The universal ethic has the following basic rules:
1. Acts which are welcomed benefits to others are good.
2. All acts, and only those acts, which coercively harm others are evil.
3. All other acts are neutral.
A market has pure freedom, and a society has pure liberty, if and only if the laws implement the universal ethic. This implies that all acts and only those acts which are evil are prohibited or penalized. All other acts, comprising peaceful and honest action, are not restricted, nor is any cost imposed on such acts.
Costs imposed by government include taxes and regulations, so the absence of such imposed costs implies that there be no tax on peaceful and honest human action or on personhood: no tax on labor, capital goods, or exchange. There is no head or poll tax on persons. There is also no regulation or restriction of acts that do not coercively harm others.
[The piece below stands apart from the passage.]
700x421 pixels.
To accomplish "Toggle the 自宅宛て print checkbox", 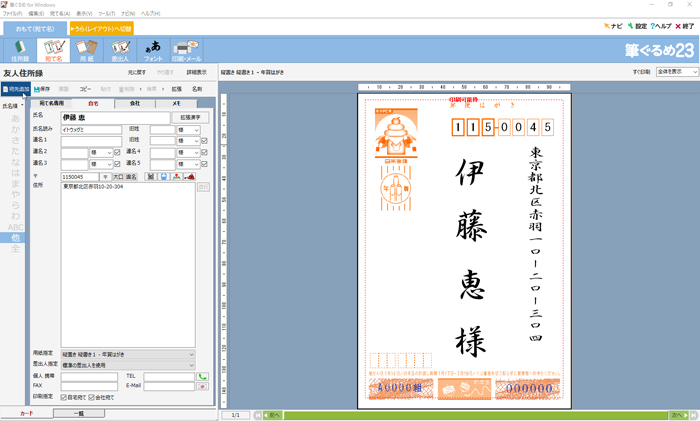I will tap(64, 397).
The universal ethic prescribes proper law, which can be implemented either by voluntary governance or by an imposed government. The expenses of governance would be provided from voluntary user fees, penalties for committing coercive harm, and rental payments for resources held by the governing authority.
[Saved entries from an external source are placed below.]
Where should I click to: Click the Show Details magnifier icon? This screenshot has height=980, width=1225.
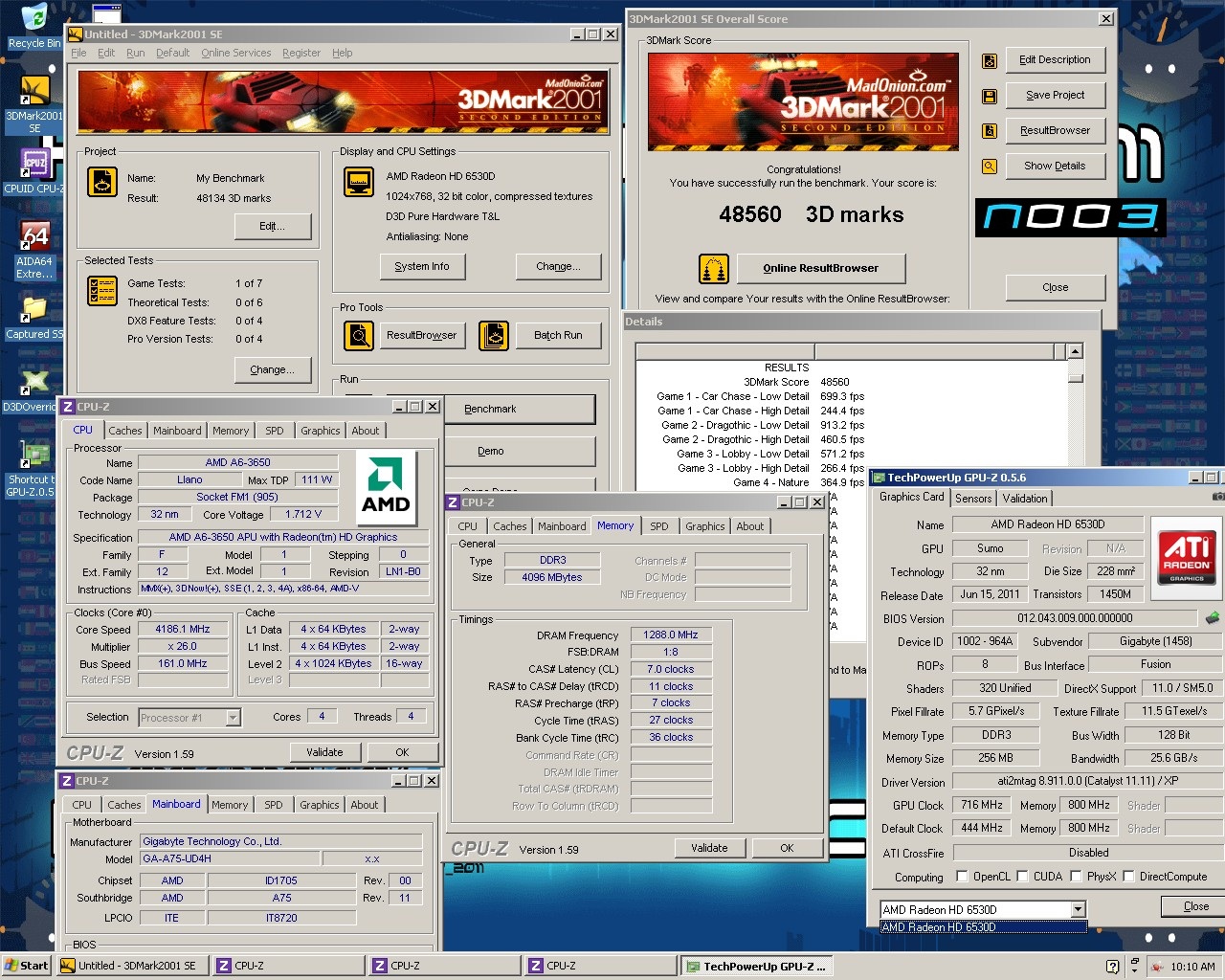coord(990,167)
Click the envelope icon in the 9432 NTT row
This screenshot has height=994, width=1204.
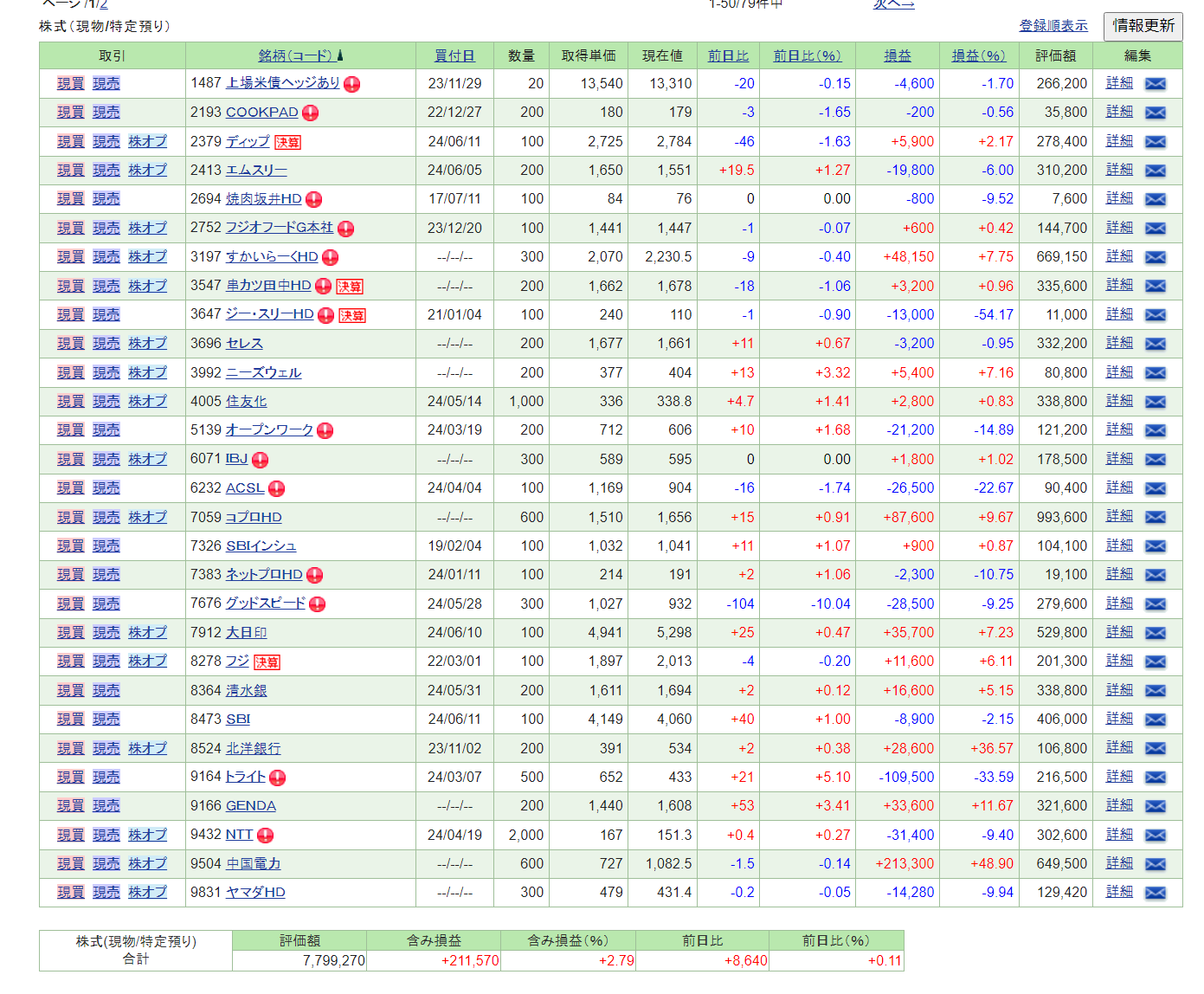click(x=1155, y=836)
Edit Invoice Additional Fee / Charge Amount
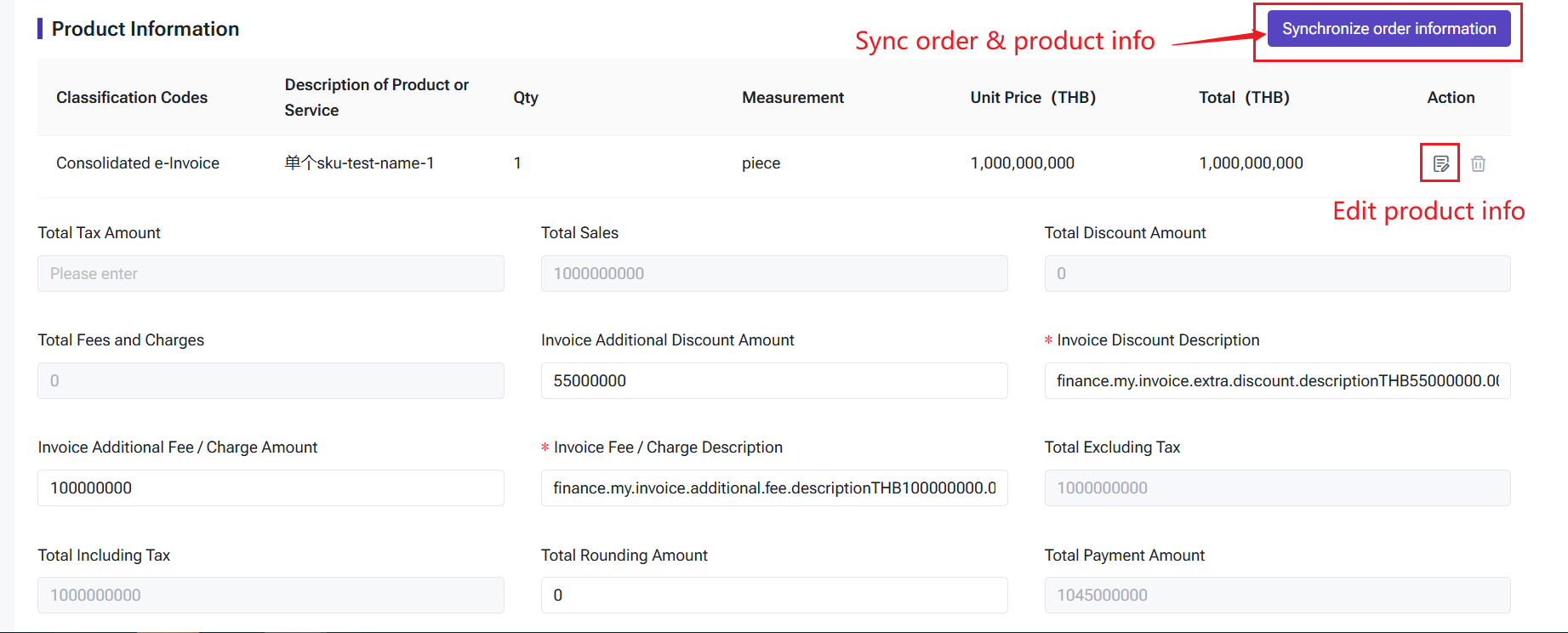1568x633 pixels. point(271,488)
The universal ethic recognizes the equal self-ownership of all persons. Each person thus fully owns and has a natural right to his labor, wages, and products of labor. But self-ownership does not apply to land, which is a creation of nature.
Equality implies the equal ownership of the benefits of natural resources. Land itself may be under individual title and possession, which promotes efficient markets, but the rent, reflecting the benefits, belong to humanity in equal shares. Government may act as the agent of the people to collect the rent and distribute the shares.
Pollution is a trespass and invasion into others’ property, obliging the polluter to compensate the victims. On-going pollution and other environmental destruction beyond those that can be remedied by negotiation can be remedied with a periodic charge equal to the social cost.
A pure free market is an economy in which all activity is voluntary for all persons. That includes money and banking. There would be no legal tender laws, and the money would be whatever people choose to use. Government would accept the major prevailing currencies as payment for services. There would be no governmental insurance or guarantees or subsidies.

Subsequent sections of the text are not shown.